Elon Musk has been working on several solutions to the above issues, often enough to compete even with China. Miniaturization with more speed and power is the key, and critical items like the latest semiconductor chips are his design and perhaps manufactured in-house. He has also been working on an advanced version of China’s We Chat run by Ten Cent, that incorporates blockchain technology to enable faster, integrated, international financial bank-like transaction processing through the internet. Outer space will be an important source of that rapid communication through Starlink and space buildouts of data centers - how soon is impossible to guess.
A few other AI notes. I have previously discussed the importance of making rapid price changes from central headquarters for both fuel and c-store items with shelf tags. Important because this will certainly improve profits but also will test price sensitivity and test time of day changes ahead of competition. Another AI recommendation is having a centralized AI specialist to watch AI adoption policies and programs to help assure all parties in your company are on the same page about overall long-term corporate goals to avoid conflicts and costs from unplanned obsolescence.

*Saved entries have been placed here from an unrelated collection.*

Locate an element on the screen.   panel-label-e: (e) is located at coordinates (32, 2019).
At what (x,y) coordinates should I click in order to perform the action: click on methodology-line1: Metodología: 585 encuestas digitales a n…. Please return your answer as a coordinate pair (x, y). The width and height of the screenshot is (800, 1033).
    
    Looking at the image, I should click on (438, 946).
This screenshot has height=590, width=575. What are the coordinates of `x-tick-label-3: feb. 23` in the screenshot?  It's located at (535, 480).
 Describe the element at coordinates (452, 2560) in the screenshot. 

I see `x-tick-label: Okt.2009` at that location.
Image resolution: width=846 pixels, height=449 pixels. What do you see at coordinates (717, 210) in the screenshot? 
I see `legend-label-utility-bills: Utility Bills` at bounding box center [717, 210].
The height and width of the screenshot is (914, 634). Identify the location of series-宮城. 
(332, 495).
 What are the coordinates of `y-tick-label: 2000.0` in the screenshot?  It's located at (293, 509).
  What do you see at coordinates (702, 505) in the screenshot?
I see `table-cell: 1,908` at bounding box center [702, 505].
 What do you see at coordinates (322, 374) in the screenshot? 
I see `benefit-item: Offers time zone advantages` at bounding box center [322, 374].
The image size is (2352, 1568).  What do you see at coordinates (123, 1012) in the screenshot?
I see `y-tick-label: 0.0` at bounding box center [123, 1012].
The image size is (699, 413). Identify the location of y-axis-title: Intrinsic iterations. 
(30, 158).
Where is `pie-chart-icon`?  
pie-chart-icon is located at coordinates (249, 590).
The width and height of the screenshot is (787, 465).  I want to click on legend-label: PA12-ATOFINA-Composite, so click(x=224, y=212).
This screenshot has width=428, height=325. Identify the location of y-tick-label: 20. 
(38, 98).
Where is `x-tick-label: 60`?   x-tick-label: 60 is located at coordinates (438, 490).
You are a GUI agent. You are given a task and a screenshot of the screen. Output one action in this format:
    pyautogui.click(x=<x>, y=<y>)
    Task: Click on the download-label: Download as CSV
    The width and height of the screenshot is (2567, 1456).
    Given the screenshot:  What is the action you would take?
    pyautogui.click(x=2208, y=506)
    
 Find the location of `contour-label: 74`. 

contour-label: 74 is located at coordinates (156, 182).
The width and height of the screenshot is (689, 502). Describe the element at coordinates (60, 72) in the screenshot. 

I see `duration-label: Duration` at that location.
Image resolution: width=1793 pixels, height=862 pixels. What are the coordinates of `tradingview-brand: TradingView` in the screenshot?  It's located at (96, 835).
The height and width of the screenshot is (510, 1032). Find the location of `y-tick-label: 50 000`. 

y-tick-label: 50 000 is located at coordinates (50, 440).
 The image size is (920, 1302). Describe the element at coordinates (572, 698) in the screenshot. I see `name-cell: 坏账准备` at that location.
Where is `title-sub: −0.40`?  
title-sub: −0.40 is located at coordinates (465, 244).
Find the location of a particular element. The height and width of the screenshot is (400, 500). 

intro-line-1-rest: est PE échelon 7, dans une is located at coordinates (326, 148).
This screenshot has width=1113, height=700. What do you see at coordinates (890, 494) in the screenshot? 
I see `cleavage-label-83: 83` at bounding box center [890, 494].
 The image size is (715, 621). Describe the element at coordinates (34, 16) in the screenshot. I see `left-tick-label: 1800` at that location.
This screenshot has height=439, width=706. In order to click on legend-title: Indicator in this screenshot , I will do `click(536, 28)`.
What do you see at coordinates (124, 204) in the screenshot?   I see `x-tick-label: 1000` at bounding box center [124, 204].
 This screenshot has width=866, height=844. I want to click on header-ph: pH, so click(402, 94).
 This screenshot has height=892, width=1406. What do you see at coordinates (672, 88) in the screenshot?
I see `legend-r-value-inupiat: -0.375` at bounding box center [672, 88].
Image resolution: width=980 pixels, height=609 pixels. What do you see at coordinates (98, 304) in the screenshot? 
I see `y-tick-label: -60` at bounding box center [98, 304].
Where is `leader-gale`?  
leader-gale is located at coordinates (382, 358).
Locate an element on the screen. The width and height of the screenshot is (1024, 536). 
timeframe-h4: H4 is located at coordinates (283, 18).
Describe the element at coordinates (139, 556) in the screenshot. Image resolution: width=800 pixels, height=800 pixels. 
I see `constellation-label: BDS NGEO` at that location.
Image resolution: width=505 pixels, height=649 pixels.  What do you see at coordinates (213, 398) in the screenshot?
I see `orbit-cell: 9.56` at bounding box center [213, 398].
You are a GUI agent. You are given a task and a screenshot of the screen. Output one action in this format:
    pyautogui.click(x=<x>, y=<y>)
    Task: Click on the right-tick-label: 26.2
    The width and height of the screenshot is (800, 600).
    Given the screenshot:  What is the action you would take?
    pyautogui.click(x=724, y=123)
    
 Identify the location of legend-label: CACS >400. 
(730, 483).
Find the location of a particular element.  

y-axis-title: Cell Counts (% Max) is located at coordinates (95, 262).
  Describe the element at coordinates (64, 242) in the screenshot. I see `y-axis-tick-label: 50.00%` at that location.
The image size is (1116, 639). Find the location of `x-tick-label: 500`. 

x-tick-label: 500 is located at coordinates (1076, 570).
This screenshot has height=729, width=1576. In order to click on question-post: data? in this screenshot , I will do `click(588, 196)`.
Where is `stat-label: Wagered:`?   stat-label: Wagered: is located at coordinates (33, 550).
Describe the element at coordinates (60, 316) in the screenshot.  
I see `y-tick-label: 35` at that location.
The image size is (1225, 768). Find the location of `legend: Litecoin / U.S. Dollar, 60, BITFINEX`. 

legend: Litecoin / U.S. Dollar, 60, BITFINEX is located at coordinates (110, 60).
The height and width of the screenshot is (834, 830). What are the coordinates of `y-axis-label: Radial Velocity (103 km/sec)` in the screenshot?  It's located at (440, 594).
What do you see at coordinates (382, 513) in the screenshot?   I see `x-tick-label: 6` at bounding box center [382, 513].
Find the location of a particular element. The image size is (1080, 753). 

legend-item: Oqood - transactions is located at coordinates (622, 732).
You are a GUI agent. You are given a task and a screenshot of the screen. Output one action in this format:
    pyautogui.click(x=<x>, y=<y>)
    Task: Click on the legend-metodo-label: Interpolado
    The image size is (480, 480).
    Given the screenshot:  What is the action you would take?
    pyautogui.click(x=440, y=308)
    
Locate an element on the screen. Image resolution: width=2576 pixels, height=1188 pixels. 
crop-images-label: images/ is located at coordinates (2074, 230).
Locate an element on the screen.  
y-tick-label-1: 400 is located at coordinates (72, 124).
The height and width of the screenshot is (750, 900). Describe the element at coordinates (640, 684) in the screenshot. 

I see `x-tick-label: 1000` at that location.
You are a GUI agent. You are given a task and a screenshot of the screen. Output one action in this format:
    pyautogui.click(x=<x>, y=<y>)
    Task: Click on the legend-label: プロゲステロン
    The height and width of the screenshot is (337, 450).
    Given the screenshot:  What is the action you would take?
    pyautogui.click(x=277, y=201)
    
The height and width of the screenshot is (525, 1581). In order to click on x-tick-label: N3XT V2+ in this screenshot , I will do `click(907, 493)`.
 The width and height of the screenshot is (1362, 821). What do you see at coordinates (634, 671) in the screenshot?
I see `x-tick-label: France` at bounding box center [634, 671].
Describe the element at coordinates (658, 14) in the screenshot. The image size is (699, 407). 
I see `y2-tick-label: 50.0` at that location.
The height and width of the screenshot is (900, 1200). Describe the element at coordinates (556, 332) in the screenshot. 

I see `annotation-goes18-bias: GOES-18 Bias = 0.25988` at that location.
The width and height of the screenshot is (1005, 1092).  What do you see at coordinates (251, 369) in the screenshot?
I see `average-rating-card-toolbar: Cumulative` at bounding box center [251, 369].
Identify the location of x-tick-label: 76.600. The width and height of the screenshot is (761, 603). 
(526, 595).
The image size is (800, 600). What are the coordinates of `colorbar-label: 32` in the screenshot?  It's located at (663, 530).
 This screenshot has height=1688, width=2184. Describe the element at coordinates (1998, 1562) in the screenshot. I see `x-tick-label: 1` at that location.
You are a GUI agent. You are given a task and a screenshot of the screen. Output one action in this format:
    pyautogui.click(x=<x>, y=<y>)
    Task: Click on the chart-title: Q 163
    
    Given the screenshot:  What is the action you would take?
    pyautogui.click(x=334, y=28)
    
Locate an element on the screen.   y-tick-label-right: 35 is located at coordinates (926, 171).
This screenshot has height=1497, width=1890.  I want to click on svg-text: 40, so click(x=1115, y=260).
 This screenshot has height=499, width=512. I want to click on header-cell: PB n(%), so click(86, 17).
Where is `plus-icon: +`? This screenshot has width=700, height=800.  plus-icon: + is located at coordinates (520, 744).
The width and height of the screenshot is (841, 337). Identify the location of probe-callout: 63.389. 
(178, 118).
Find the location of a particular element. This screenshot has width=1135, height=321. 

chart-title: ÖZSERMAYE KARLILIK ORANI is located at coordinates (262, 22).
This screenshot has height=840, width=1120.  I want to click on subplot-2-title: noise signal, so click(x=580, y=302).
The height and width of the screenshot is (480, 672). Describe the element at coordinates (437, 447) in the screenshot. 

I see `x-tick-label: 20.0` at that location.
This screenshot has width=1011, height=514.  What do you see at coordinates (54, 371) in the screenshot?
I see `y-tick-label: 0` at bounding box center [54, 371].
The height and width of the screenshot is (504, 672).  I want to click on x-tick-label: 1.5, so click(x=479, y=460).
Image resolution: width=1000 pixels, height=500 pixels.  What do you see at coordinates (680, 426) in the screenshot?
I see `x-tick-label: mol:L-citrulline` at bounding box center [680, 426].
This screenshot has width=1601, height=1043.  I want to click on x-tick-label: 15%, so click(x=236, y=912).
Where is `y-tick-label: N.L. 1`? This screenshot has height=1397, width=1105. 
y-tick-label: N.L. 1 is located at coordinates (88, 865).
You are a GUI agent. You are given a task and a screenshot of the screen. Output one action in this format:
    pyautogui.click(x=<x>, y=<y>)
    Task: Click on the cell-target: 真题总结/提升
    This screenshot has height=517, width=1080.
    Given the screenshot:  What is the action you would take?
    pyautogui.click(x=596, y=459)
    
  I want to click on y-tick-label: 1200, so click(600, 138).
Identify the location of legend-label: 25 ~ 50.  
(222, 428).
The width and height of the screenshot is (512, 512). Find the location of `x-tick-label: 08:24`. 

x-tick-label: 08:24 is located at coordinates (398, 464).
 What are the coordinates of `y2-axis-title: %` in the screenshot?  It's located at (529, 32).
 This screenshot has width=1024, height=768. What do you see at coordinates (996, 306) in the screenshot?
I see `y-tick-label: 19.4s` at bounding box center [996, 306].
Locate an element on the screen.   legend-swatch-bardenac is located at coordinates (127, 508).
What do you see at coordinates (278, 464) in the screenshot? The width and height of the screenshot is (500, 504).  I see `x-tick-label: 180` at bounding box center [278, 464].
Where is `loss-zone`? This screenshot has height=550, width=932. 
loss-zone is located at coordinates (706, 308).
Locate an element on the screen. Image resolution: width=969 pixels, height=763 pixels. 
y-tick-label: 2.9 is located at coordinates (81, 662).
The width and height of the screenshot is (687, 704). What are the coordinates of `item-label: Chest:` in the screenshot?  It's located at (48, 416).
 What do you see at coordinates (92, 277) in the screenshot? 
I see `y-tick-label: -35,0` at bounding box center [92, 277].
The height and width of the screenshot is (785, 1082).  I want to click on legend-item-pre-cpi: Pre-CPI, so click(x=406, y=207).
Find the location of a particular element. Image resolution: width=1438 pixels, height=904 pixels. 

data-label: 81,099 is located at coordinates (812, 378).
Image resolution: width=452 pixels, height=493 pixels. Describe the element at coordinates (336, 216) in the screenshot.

In summary, we live in exciting, rapidly changing times, with all the above impacting M & A and valuations. The recent extraordinarily successful split off of ARKO’s wholesale operations into ARKO Petroleum Corp (APC), and the excellent multiple and dollar raise from the Yesway (YSWY) IPO are solid support of the industry’s recognition by Wall Street. Stock markets in general, but especially in the U.S., are considered richly valued for perfection, so we will see how profits and the economy hold up. Right now, it appears that Q2 2026 and perhaps Q3 after inflation GDP, will be negative contributors from the consumer side of things, which still comprise 70% of our economy. Hopefully, as in COVID-related 2022, any slowdown will be temporary, although this time monetary and fiscal conditions are much more limited if needed.